Sudut Pandang Seorang Wanita Karir

25 September 2012 | 09:43

Wanita karir harus mempunyai berbagai sudut pandang yang akan berpengaruh pada kehidupannya sekarang dan kelak. Wanita karir yang biasa diketahui oleh masyarakat adalah seputar profesi resepsionis dan secretarial. Profesi ini memang tidak buruk, tetapi ada kalanya kita sebagai perempuan juga menginginkan sesuatu yang lebih. Dan hal itu memang bisa dibuktikan dan direalisasikan sekarang. Saat ini, situasi pada wanita karir sudah semakin luas karena peluang yang ditawarkan juga semakin banyak. Bahkan ada juga profesi yang dulunya hanya digeluti oleh para pria, sekarang juga bisa dirambah oleh para wanita, seperti kontraktor, engineering, politik dan militer.

Wanita karir

Wanita tidak melulu harus berkutat dengan profesi yang ramah dan lembut seperti perawat, sekretaris dan pramugari. Perempuan tidak melulu harus mengambil pekerjaan dengan jenis pekerjaan yang disebut pink collar. Bahkan, ada beberapa pernyataan sumbang yang masih mengatakan bahwa banyak wanita karir yang sudah meninggalkan citra kewanitaannya agar bisa menjadi one of the boys. Alhasil, mereka juga akhirnya tidak segan untuk berkecimpung dalam aksi tak terpuci seperti korupsi dan kolusi. Tetapi untuk aksi kriminalitas apapun, gender bukan merupakan sesuatu yang bisa dipermasalahkan.

Wanita karir dulu dan sekarang memang sudah banyak mengalami perubahan. Jika dulu diskriminasi merupakan sesuatu yang sifatnya umum, maka sekarang sudah menjadi suatu pelanggaran yang bisa berakhir di meja hokum. Jika dulu wanita lebih memprioritaskan dirinya untuk menjadi seorang istri dan Ibu, maka sekarang keseimbangan antara kehidupan personal dan karir lebih diminati oleh sebagian besar wanita di seluruh dunia. Bisa dikatakan, jika pada jaman dulu produktivitas wanita hanya bergantung pada keterbatasan pembalut, maka sekarang hal tersebut sudah tidak berlaku sama sekali. Read on!

Alasan:

  • Dulu. Jika wanita menikah dan kemudian hamil, maka sudah menjadi rahasia umum bahwa secara otomatis mereka juga akan langsung resign dari pekerjaannya. Bagi wanita jaman dulu, pekerjaan hanya sebagai pengisi dan kegiatan untuk mensuplemen pemasukan keluarga. Tetapi masih tetap menganggap bahwa sosok suami lah yang menjadi kepala keluarga yang harus bekerja.
  • Sekarang. Walaupun amsih ada beberapa hal yang sama dengan wanita jaman dulu, tetapi sekarang sudah ada keseimbangan antara dunia rumah tangga dan juga karir. Sekarang wnaita sudah mulai berpikir bahwa karir bukan hanya sebagai pengisi waktu tetapi juga untuk self-identity dan juga untuk memuaskan diri sendiri. Jika dulu banyak wanita yang resign karena mengikuti suami tugas di luar, maka sekarang juga bisa terjadi kebalikannya. Hal ini terjadi karena adanya pergeseran mindset dalam pikiran masyarakat.

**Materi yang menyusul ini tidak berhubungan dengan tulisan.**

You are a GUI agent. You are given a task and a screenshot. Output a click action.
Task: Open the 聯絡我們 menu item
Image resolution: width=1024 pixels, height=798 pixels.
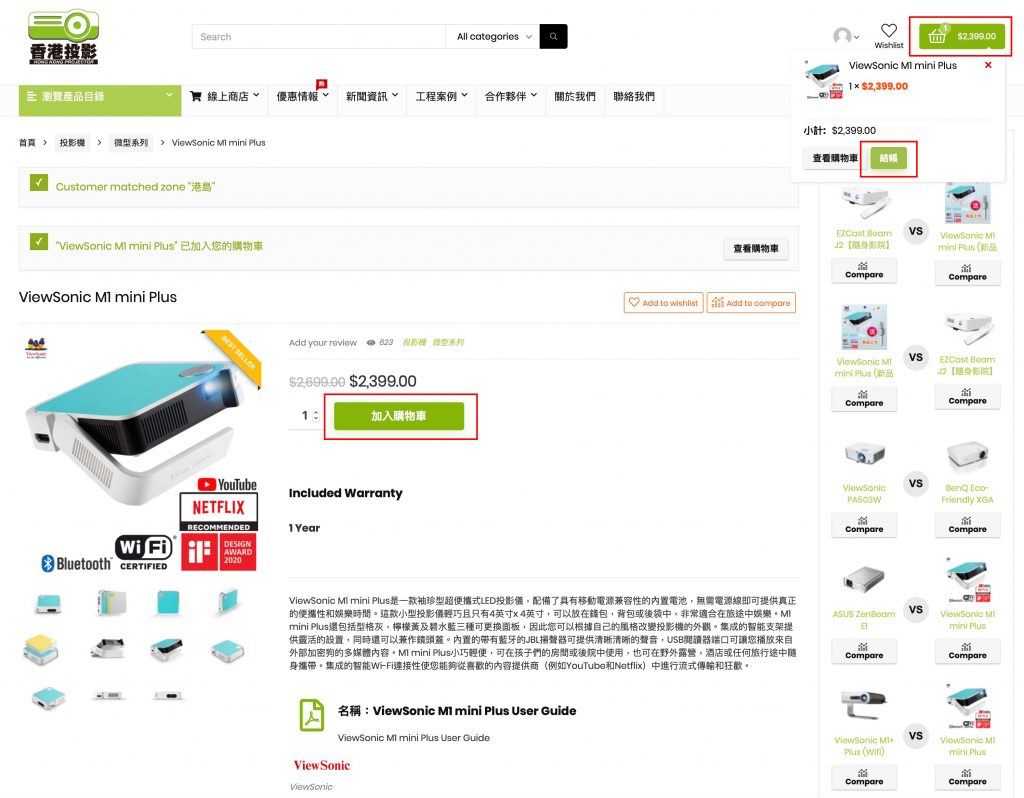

Wanita karir dan penampilan

  • Dulu. Penampilan wanita hanya terbatas pada pakaian kantor saja. Anda pasti ingat “dress code” wanita karir di tahun 80-an dimana shoulder pad, power blazer dan tatanan rambut besar menjadi tren.
  • Sekarang. Penampilan wanita karir sekarang lebih professional dan sleek. Tetapi saat ini tidak ada aturan khusus yang mengikat perempuan pekerja harus memakai pakaian tertentu. Pekerjaan sekarang sifatnya tidak mengikat. Bahkan ada beberapa kantor yang membebaskan karyawan wanitanya untuk berbusana asalkan tetap professional dan sopan. Hal ini tentunya membuat para wanita karir lebih leluasa untuk berekspresi, misalnya memilih pakaian yang mempunyai fungsi ganda, yaitu bisa dipakai untuk bekerja dan untuk ke mall.

Nah, dengan begitu, banyak wanita yang sekarang lebih bisa menunjukkan kreativitas dan kemampuannya di bidangnya masing-masing. Tidak perlu terjadi underestimate, hanya karena seorang wanita terus dianggap tidak mampu mengerjakan tugas “berat”, dan lain sebagainya.